Machine Learning is a of way learning from examples and experience instead of hard coded predefined rules. This is useful because we can then make predictions on the basis of what has been learnt. Say, for example, we wanted to write an algorithm that could recognise handwritten digits. Without Machine Learning we would need to write numerous lines of code to define the many possible ways people might write any given digit. Instead I will show you how we can use a learning method in scikit-learn to quickly work out how to recognising handwritten digits. We'll then use this method to recognise new examples and predict what digits they are.

import matplotlib.pyplot as plt
from sklearn import datasets
from sklearn import svm

 

We begin by importing the relevant modules. Pyplot will be used to visualise our digits, datasets contains several examples of raw data including our digit recognition data. Most importantly of all svm is Support Vector Machine one of scikit-learn's learning methods, and it will perform the machine learning task in this example.

digits = datasets.load_digits()
print(digits.data)
print(digits.target)

[[  0.   0.   5. ...,   0.   0.   0.]
[  0.   0.   0. ...,  10.   0.   0.]
[  0.   0.   0. ...,  16.   9.   0.]
...,
[  0.   0.   1. ...,   6.   0.   0.]
[  0.   0.   2. ...,  12.   0.   0.]
[  0.   0.  10. ...,  12.   1.   0.]]
[0 1 2 ..., 8 9 8]

 

Next we load the digit recognition dataset, and print out the features and labels for our dataset. The features describe each our digits, and the labels 0 to 9 are the specific digits a set of features represents.

clf = svm.SVC()
X,y = digits.data[:-10], digits.target[:-10]
clf.fit(X,y)

 

As mentioned at the start if we didn't use machine learning we would need to write a lot of code to cover all the permutations of different handwritten digits. But our classifier, just 3 lines of code, saves us this hassle. We select the SVC classifier which can be fine tuned for improved results, but for this simple example we'll use it's default settings. To train our classifier we load all but the last 10 examples in our dataset into X and y. They are then trained with clf.fit(X,y)

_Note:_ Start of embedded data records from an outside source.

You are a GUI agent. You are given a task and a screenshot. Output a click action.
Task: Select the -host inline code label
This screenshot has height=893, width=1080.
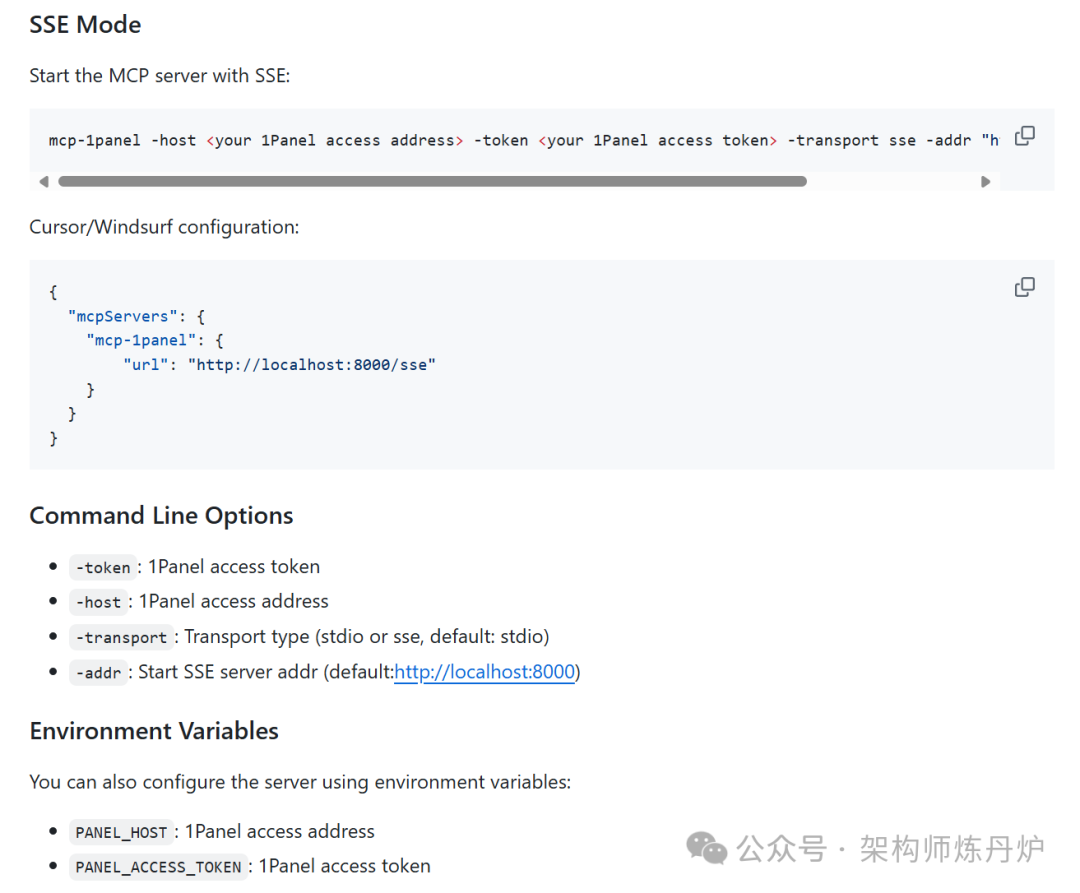97,602
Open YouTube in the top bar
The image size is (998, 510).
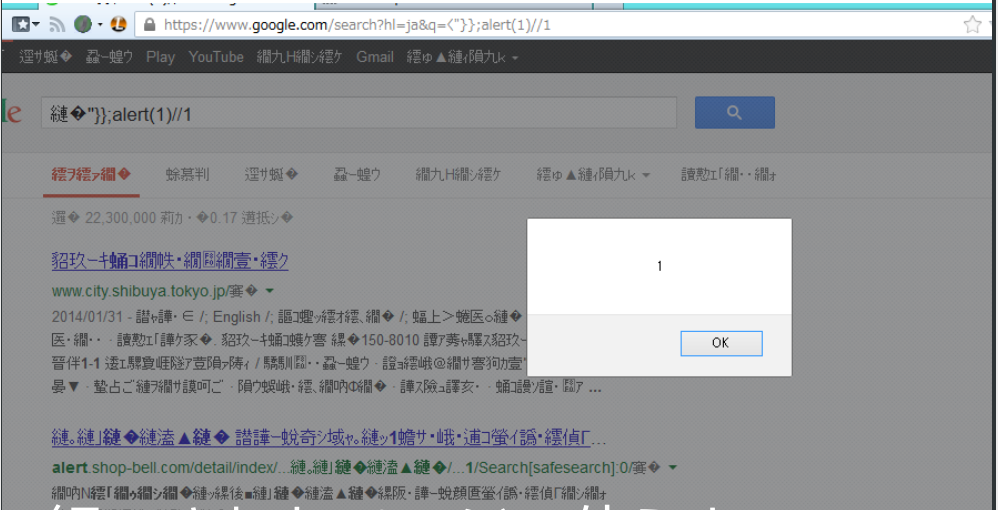216,57
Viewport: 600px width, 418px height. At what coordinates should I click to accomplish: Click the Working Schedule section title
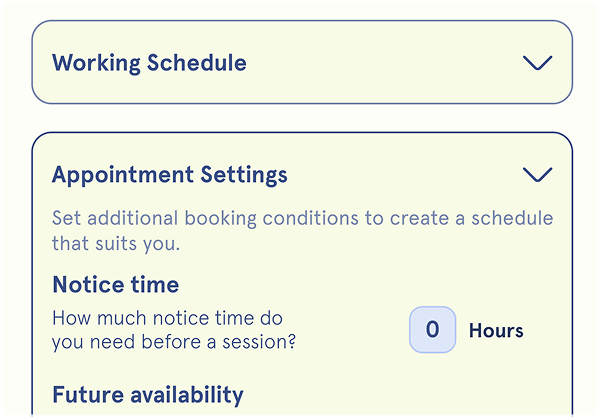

print(clf.predict(digits.data[-10:-8]))

[5 4]

 

Now we can test it out. The 10th and 9th from last handwritten digits in our dataset are analysed using the classifier. It predicts that they are a 5 and 4. Let's see if that's correct...

for x in range (-10, -8):
    plt.imshow(digits.images[x], cmap=plt.cm.gray_r, interpolation='nearest')
    plt.show()

digits.png

Indeed they are a 5 and 4, the prediction was correct! While this is a straightforward example, I hope it gives you an idea of the potential of Machine Learning.